> [WORK ITEM] Lines from the top of the entries down to the line with "Given: Focus the" must be set down exactly as they stand, with both ends retained.

> [EXTRACTED RECORDS]
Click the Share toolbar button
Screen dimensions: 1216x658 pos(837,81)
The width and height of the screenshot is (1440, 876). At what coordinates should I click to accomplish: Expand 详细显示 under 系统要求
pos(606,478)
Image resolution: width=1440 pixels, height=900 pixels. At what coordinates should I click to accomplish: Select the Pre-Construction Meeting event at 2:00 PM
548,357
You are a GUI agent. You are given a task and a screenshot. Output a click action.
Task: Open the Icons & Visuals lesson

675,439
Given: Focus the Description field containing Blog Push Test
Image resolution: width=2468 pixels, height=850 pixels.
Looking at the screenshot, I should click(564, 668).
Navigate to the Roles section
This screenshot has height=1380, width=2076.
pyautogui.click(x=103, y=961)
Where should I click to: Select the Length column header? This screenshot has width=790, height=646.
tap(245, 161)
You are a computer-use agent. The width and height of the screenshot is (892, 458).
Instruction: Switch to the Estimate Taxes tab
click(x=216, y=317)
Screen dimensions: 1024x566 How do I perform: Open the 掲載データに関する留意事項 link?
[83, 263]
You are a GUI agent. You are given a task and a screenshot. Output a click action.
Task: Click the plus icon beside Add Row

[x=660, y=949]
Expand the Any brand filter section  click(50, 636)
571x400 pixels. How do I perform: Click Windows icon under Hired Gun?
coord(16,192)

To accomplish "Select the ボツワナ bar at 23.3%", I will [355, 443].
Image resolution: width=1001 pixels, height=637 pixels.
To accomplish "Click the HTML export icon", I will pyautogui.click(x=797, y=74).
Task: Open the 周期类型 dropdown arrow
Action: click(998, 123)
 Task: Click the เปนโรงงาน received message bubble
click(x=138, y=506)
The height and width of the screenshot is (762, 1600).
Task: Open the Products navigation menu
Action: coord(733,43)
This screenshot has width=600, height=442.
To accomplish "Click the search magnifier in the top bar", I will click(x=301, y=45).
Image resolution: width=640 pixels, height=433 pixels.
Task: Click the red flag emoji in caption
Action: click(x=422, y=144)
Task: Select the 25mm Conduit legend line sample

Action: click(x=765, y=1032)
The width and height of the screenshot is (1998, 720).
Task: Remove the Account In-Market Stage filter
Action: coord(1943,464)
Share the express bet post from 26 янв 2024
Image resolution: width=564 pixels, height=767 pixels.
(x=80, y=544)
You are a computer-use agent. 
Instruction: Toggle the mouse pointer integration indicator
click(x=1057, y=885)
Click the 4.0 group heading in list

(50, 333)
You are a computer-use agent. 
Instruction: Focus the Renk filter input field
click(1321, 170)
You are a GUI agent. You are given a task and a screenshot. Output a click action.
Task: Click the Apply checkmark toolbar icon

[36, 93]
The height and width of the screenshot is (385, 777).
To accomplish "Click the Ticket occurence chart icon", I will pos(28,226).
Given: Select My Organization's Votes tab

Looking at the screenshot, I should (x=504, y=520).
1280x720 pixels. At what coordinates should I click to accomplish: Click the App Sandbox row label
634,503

> [EXERCISE OUTPUT]
Click the Share toolbar button
Screen dimensions: 1216x658 pos(837,81)
The width and height of the screenshot is (1440, 876). At what coordinates should I click to accomplish: Expand 详细显示 under 系统要求
pos(606,478)
Image resolution: width=1440 pixels, height=900 pixels. At what coordinates should I click to accomplish: Select the Pre-Construction Meeting event at 2:00 PM
548,357
You are a GUI agent. You are given a task and a screenshot. Output a click action.
Task: Open the Icons & Visuals lesson

675,439
Given: Focus the Description field containing Blog Push Test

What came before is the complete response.